Morgan Harding, the victim in that case who is now an adult, delivered impact statements during Baird’s sentencing last year which were both published on Nathan's Voice here and here. In the statements, the women confronted Baird and his family about the way they were treated after they decided to seek justice.
Harding’s mother, Gloria Harding, who was at Baird’s sentencing on Monday, told Fox that she hopes the longer sentence in this case will ensure he gets the help he needs.
“I believe that three years in a state penitentiary that hopefully, Jordan will really truly get the help that he needs, programs that he needs to go into there. And I hope it really sends a strong message that abusing children, especially inside the church, is absolutely unacceptable,” she said.
She argued that the church painted the victims as liars when they tried to get justice in the beginning.

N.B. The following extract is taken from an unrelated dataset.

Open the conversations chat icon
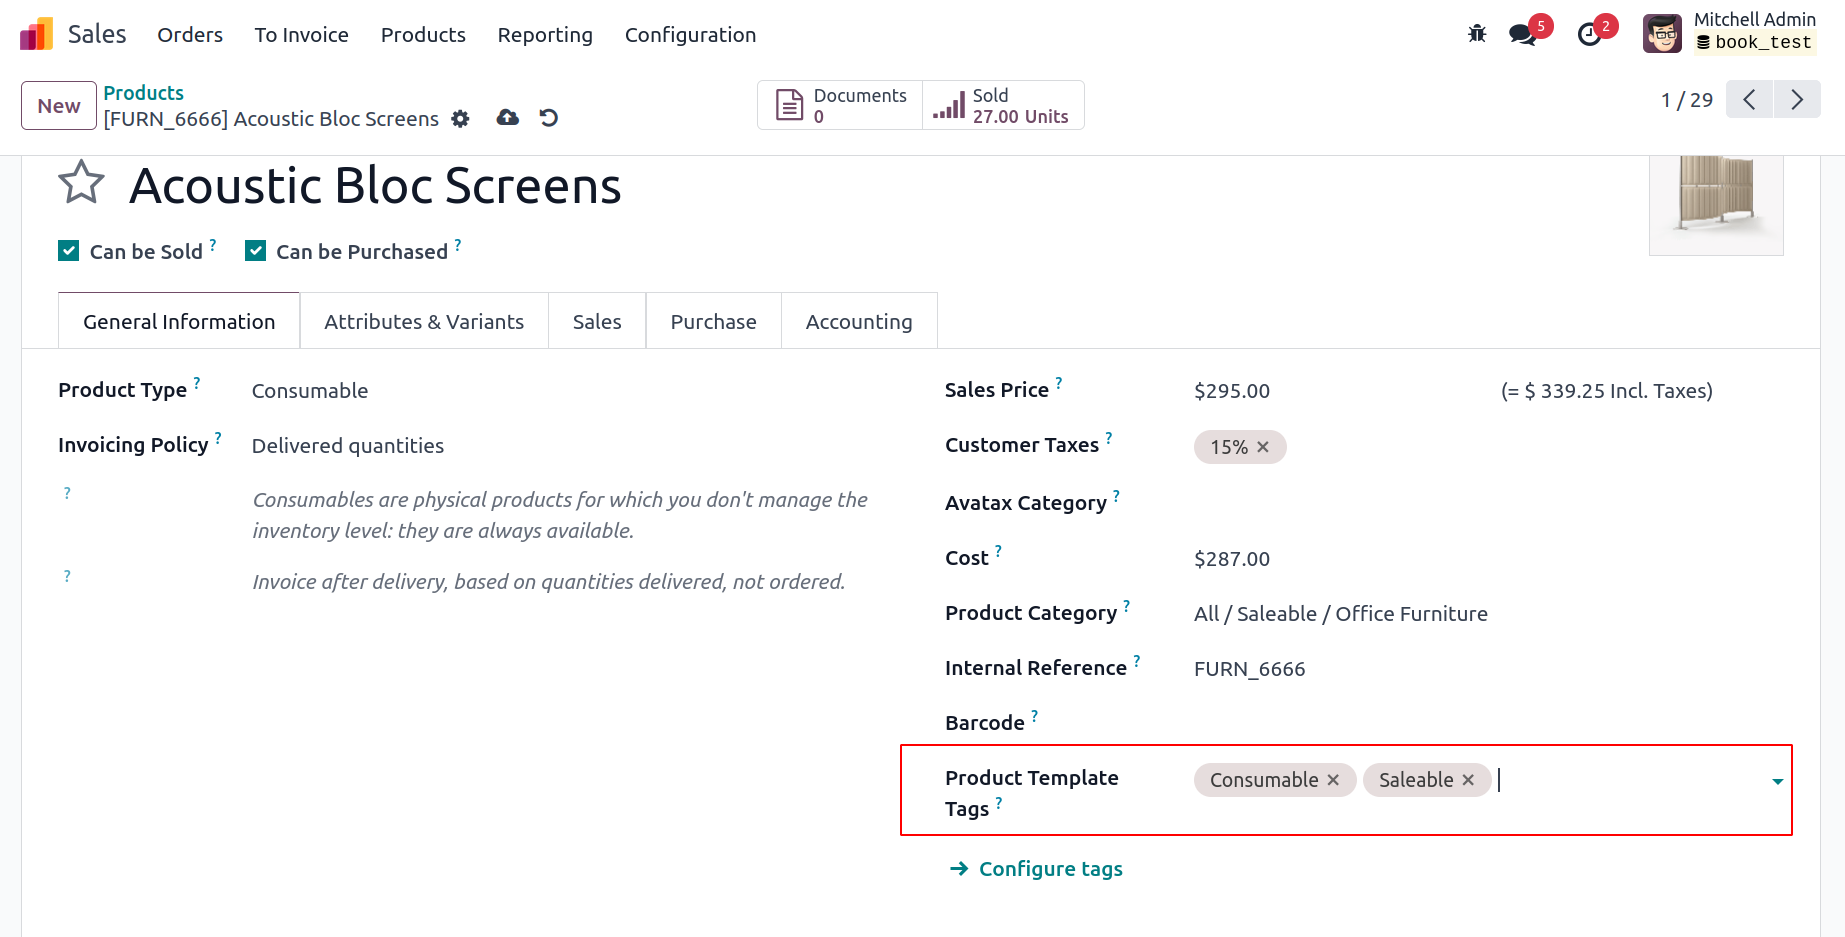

“I hope that his family was able today to really see how much just the perpetuation of the lies that went on for so many years really culminated to today. None of this was necessary,” she said.
Fredericksburg Deputy Commonwealth’s Attorney Kevin Gross, appointed as the special prosecutor in the case, described Baird as “a deceiver.”
“He had all those people, their families trusting him,” Gross said, according to the Times. “He knows how to put on a show.”
Gross further argued that the case “is particularly heinous” because it “involves not only a church, but a church leader.”
“If you’re not safe in the church and you can’t trust church leaders who you’ve known for a long time, really, it begs the question, ‘who can you trust?’” he said.
The Christian Post reached out to the church for comment Tuesday but officials did not immediately respond.
Baird is married to former Hillsong United singer and songwriter Michelle Fragar with whom he shares a 5-year-old daughter.
She also spoke in court Monday about the heartbreak she has suffered and insisted that her husband is a changed man.
The former pop star’s defense attorney, Travis Tull, agreed.
“Whatever he was then (2014) … he’s not that same person now,” Tull said.